Exercise requirements:
The range runs from the line containing "Task: Save the policy settings" to the last line of the entries. Restate those lines word for word, without the pictures.

[Stored items]
○ ○ ○ ○ ○ ○ ○

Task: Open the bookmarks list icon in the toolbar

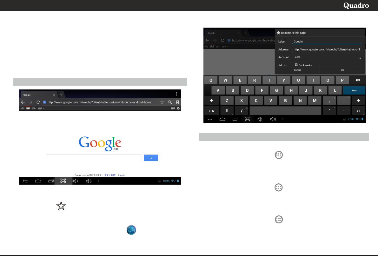Action: 177,102
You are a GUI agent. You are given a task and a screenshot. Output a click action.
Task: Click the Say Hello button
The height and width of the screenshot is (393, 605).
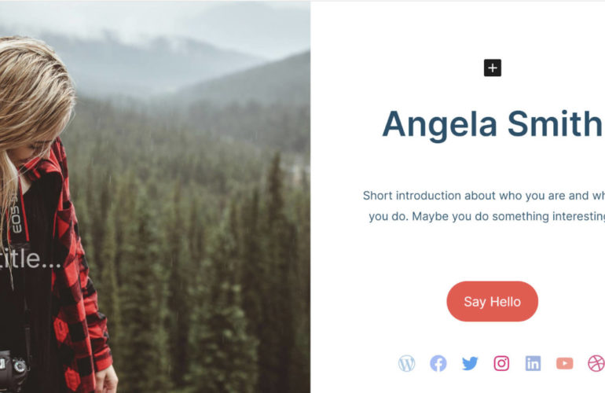pyautogui.click(x=493, y=302)
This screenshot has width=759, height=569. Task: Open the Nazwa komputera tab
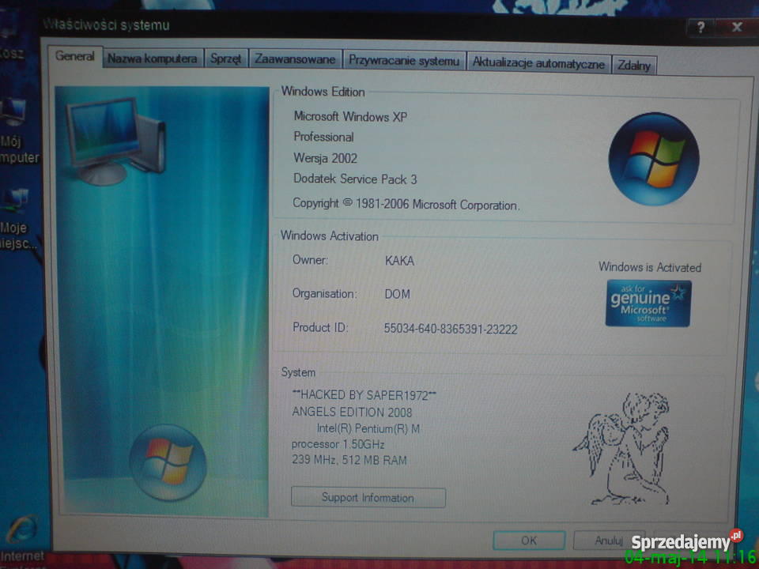[x=152, y=58]
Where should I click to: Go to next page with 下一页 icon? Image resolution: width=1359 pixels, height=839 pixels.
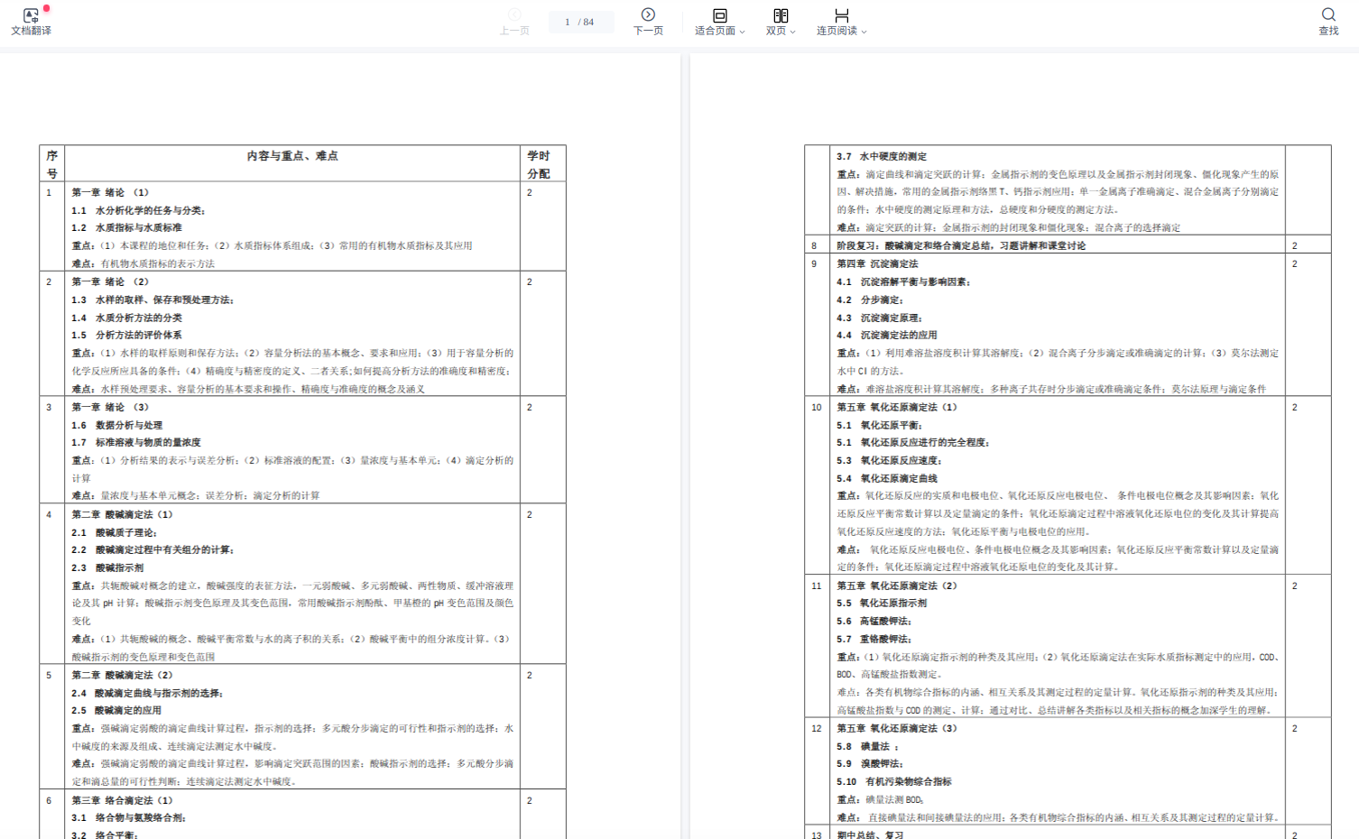click(648, 14)
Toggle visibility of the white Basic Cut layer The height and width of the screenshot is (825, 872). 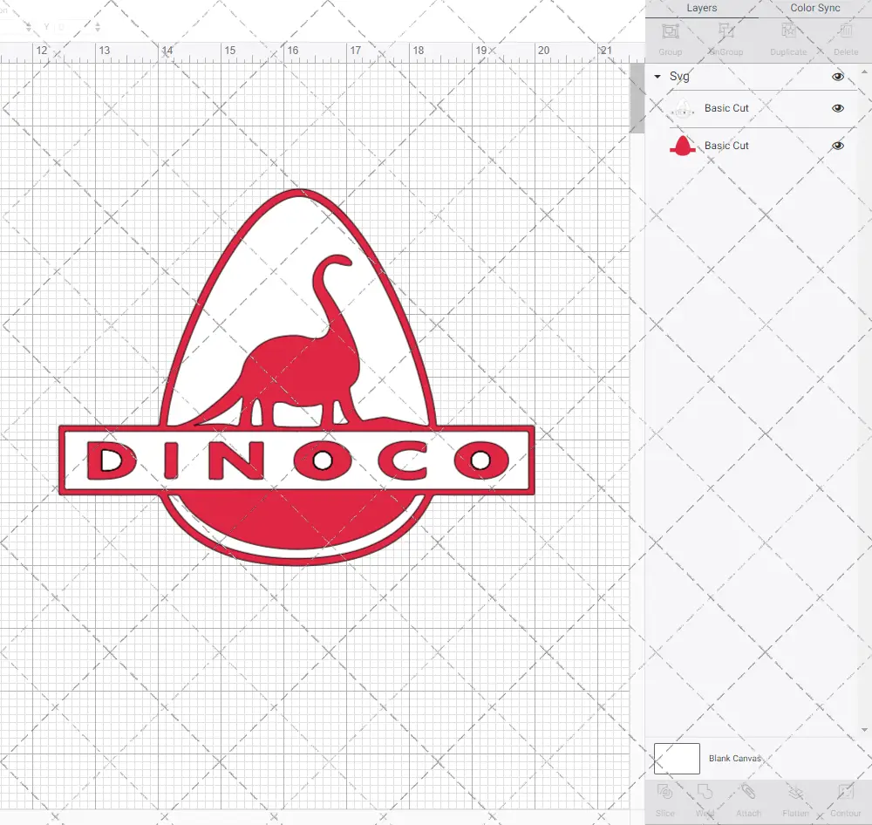[837, 108]
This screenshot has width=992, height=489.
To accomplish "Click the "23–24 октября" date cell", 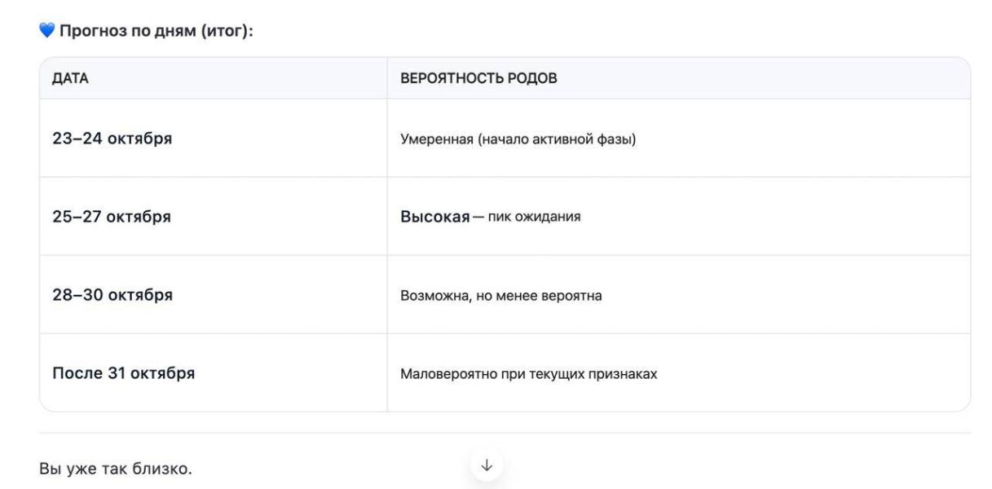I will pyautogui.click(x=112, y=138).
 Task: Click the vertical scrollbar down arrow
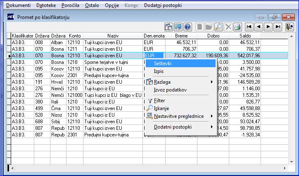292,162
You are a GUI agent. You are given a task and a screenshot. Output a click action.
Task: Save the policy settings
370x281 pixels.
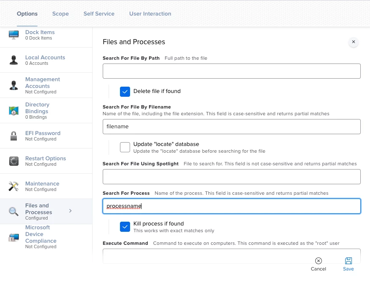click(x=348, y=264)
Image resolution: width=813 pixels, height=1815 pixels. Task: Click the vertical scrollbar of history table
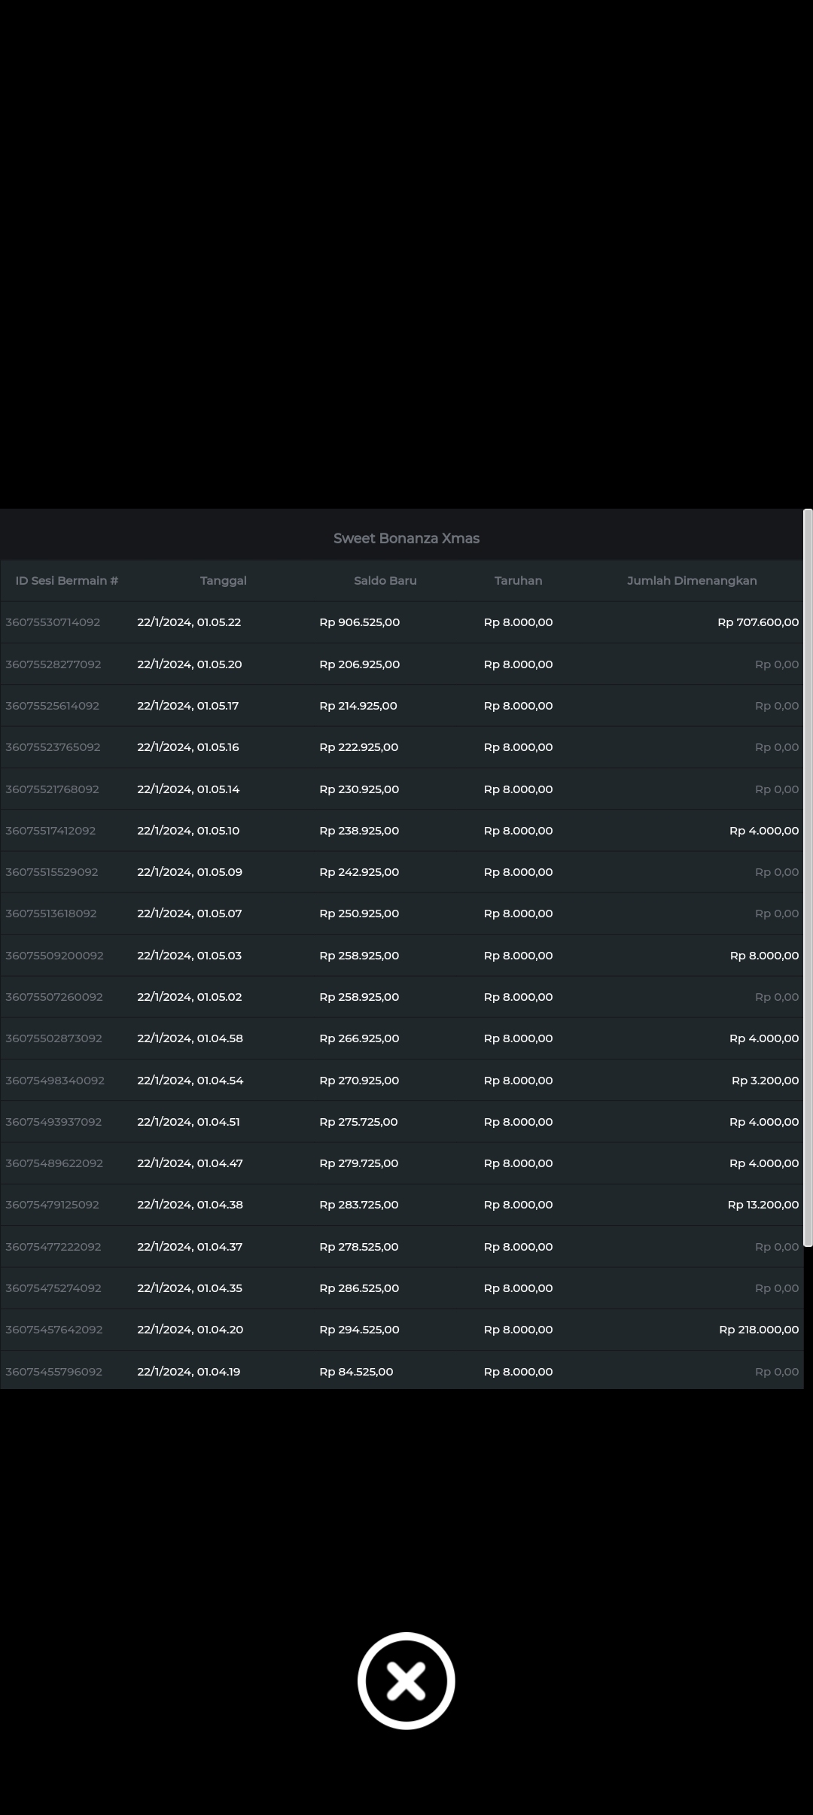(x=808, y=877)
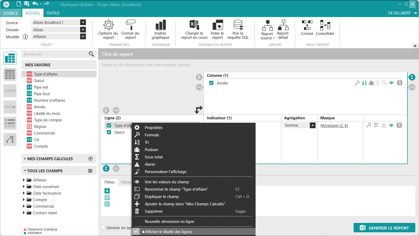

○ ○ ○ ○ ○ ○ ○

Answer below:
Task: Save the policy settings
370x281 pixels.
click(x=348, y=264)
Image resolution: width=813 pixels, height=1815 pixels. Task: Click the vertical scrollbar of history table
(x=808, y=877)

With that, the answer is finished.